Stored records
########################################
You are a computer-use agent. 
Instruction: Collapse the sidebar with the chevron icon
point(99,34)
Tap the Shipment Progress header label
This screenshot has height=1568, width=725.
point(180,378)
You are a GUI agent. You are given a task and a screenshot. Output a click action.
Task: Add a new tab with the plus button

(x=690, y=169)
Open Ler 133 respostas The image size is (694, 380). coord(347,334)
########################################
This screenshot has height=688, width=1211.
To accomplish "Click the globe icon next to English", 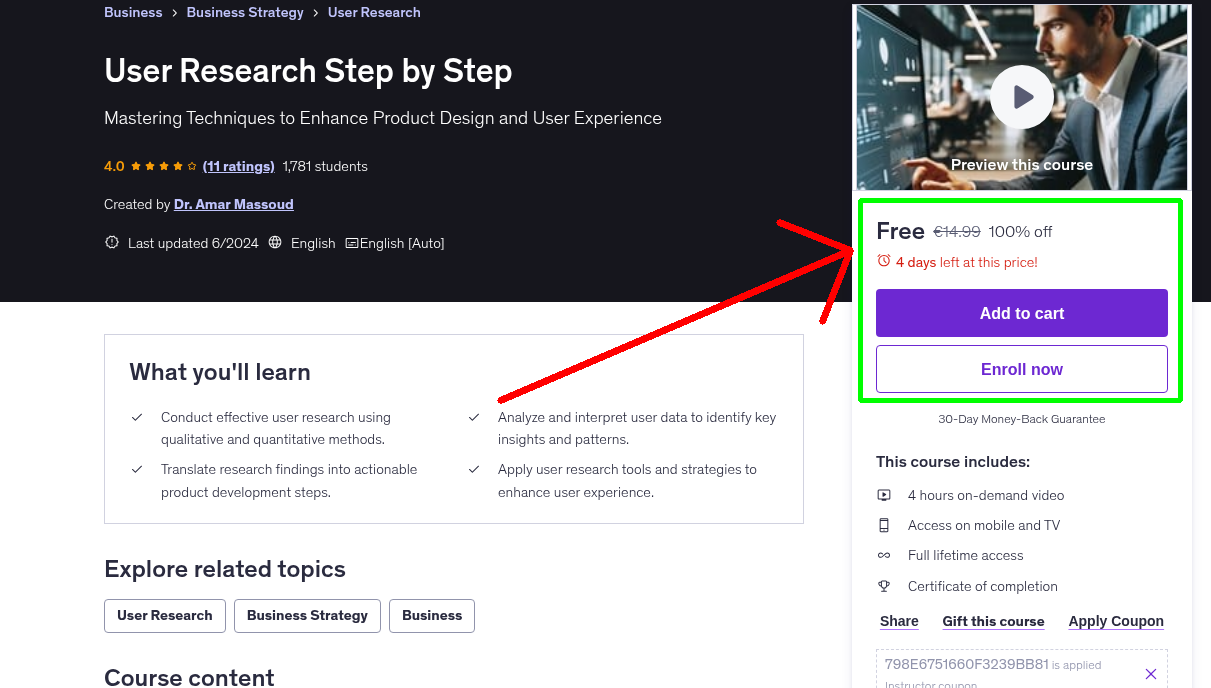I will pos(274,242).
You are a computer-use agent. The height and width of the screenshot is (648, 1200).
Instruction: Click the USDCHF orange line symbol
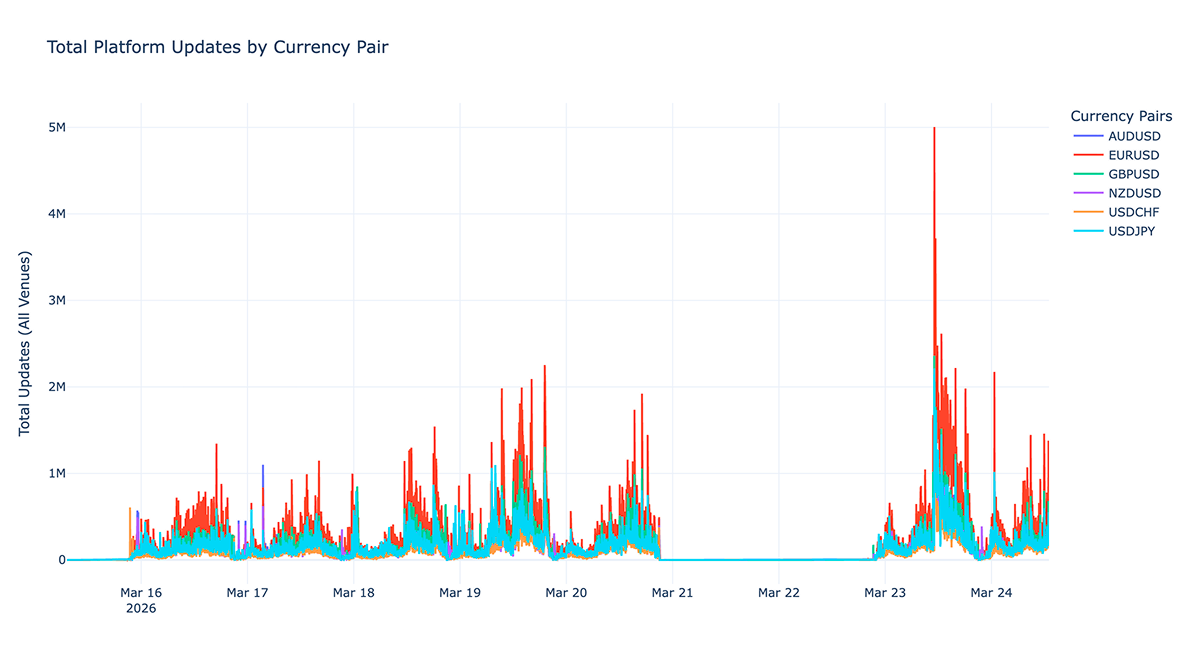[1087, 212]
########################################
__PROBLEM DETAILS__:
Once the line with "Task: Add a new tab with the plus button" is found in the records above, print exactly that line and every line after it through the line with "Open Ler 133".

__SOLUTION__:
Task: Add a new tab with the plus button

(x=690, y=169)
Open Ler 133 respostas The image size is (694, 380). coord(347,334)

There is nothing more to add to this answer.